Rhinos dehorned for protection

By August 20, 2019Anti-poaching
The Zululand Observer | August 17, 2019

Read the original story here

Three adult rhinos and a 15-month-old calf were dehorned at the Thula Thula Game Reserve this week in an attempt to keep them safe from poachers.

Thula Thula Managing Director Françoise Anthony said they decided that after two 18-month-old rhinos were killed for their horns in their orphanage two years ago, they would try their best to not have any more animals suffer at the hands of poachers.

‘Two of the rhinos we currently have are 10 years old and they came to us as babies after their mother was killed by poachers.

‘We have since brought in two more female rhinos with the hopes of them reproducing and growing our population.

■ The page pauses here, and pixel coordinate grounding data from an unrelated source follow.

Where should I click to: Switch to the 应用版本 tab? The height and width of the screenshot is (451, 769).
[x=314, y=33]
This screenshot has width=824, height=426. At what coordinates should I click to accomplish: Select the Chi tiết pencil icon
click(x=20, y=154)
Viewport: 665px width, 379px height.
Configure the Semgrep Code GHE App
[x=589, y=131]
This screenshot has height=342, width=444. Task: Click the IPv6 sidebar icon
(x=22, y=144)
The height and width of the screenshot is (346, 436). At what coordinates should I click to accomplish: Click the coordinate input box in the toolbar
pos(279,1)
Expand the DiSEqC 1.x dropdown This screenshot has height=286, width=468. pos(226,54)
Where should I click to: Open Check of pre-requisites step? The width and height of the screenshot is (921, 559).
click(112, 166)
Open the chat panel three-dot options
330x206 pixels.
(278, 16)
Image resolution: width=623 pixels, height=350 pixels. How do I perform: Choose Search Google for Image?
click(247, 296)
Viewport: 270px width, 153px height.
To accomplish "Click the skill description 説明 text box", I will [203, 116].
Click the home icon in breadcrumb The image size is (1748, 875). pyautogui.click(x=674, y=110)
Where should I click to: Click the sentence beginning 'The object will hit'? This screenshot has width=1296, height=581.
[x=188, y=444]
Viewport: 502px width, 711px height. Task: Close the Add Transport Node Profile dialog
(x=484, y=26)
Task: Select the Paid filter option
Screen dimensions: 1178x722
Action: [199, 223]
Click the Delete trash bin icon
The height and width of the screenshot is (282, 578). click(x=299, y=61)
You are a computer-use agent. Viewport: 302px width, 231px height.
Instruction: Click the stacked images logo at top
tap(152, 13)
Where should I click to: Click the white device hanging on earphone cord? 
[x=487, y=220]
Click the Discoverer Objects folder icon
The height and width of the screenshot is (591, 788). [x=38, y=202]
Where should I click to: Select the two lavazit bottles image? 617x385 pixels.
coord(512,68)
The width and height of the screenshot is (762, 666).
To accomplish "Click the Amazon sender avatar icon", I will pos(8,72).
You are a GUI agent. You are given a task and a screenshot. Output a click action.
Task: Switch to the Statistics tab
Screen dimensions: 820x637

‘We hired extensive security to ensure our rhinos are kept safe.

‘Ten years ago, we lost a rhino to poachers and then two years ago we were devastated when our two baby rhinos were killed just for their tiny horns,’ said Françoise.


Original photo from the Zululand Observer: Four Rhinos were dehorned in a painless process at the Thula Thula Game Reserve on Tuesday.

Rhino poaching, which has rapidly escalated in recent years is driven by the demand for their horns particularly in Asian countries where the horn is used for medicinal purposes, as a display of wealth as well as an aphrodisiac.

This is despite studies that show the horn is mostly made up of keratin, the protein that makes up hair and nails, and that it does not possess medicinal power.

During the dehorning, the animals were tranquilised before their eyes were covered with white clothe while their horns were sawn off and polished.

It was not long after the procedure that the rhinos were able to wake up and continue as they normally would.

Anthony explained that the dehorning process was meant to be as painless as possible.

‘The rhinos are not supposed to feel anything during the procedure and it takes less than 10 minutes.

They also do not really have to adapt because here the rhinos do not have to use their horns to fight off any predators.’

Despite the calm procedure, many who helped and witnessed the dehorning were left in tears.
London tourist, Jo Malone vowed to financially support the conservation efforts at Thula Thula, saying that no animal should have to suffer under the hands of humans.

‘People need to see such things for themselves because we lack awareness of what animals are going through. We need to use our voices to speak out for these Rhinos before it is too late.’